* **ARTICLE**
<<<<

Yankees on the verge of acquiring Vernon Wells from Angels
TAMPA, Fla. — The Yankees may not have not seen much of Vernon Wells over the last few seasons, but as they eye an Opening Day lineup that suddenly seems lacking in star power, they’re ready to give him much more of a look.
The Yankees and Angels are closing in on a deal that will fit the 34-year-old outfielder for pinstripes, sources have confirmed to MLB.com, and the trade could be completed as soon as Sunday evening.
The transaction will involve the Angels taking on a large majority of the $42 million Wells is owed through the 2014 season, which is a matter still under discussion between the clubs. The Yankees are expected to only surrender a low-level Minor League player in exchange.
“I’m not at liberty to have any conversations publicly about it yet, but I know what you’re asking,” Yankees general manager Brian Cashman said. “There’s a lot of I’s to dot and T’s to cross to get to a finish line when you’re doing something.”
Angels general manager Jerry Dipoto confirmed that the two sides are talking, but declined to go into detail.
Wells has a full no-trade clause, but was coming into the season as the Angels’ fifth outfielder behind Mike Trout, Peter Bourjos, Josh Hamilton and designated hitter Mark Trumbo.

>>>>

* **DIRECTIONS**
1) In the article on the Vernon Wells trade, print everything from "Wells has a" down to "hitter Mark Trumbo.".
2) According to the Vernon Wells trade article, why are the Yankees ready to give Wells much more of a look?

* **LISTED ENTRIES**
<<<<

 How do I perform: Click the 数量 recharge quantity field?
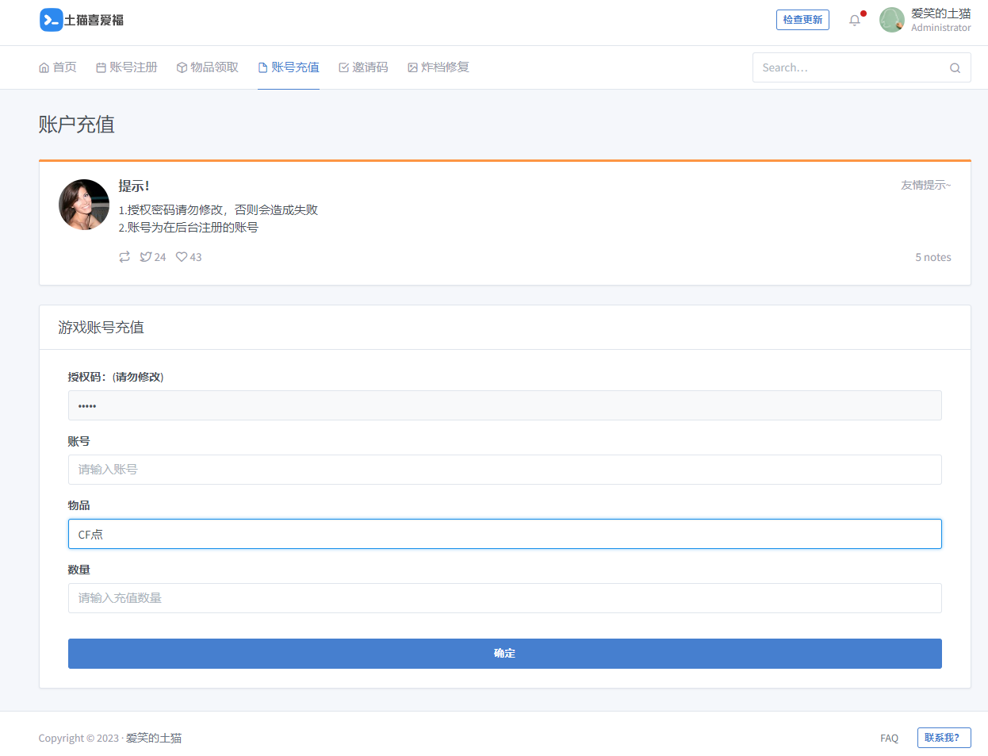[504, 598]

>>>>
<<<<

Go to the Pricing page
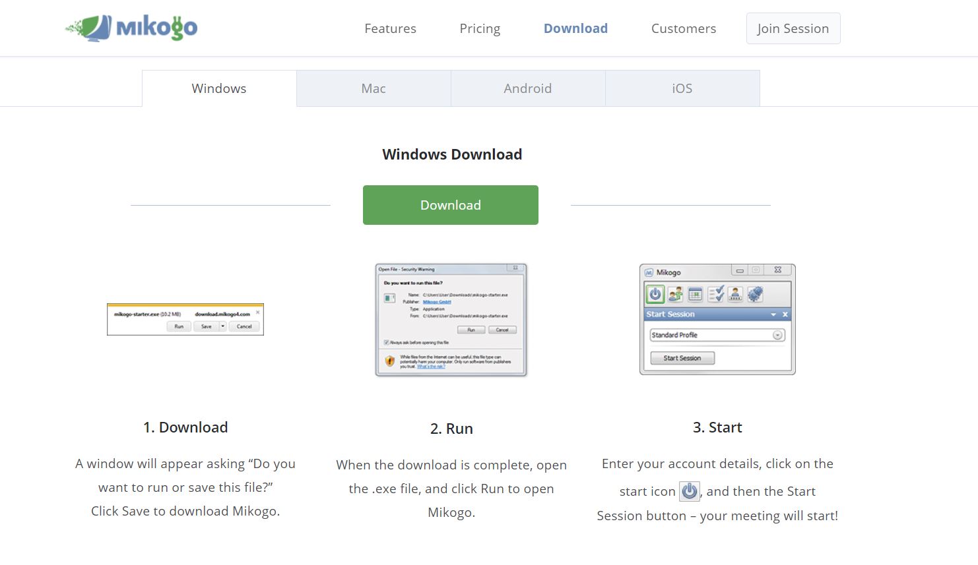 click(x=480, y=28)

>>>>

* **SOLVED PROBLEMS**
1)
Wells has a full no-trade clause, but was coming into the season as the Angels’ fifth outfielder behind Mike Trout, Peter Bourjos, Josh Hamilton and designated hitter Mark Trumbo.

2) The Yankees are looking at an Opening Day lineup that suddenly seems lacking in star power.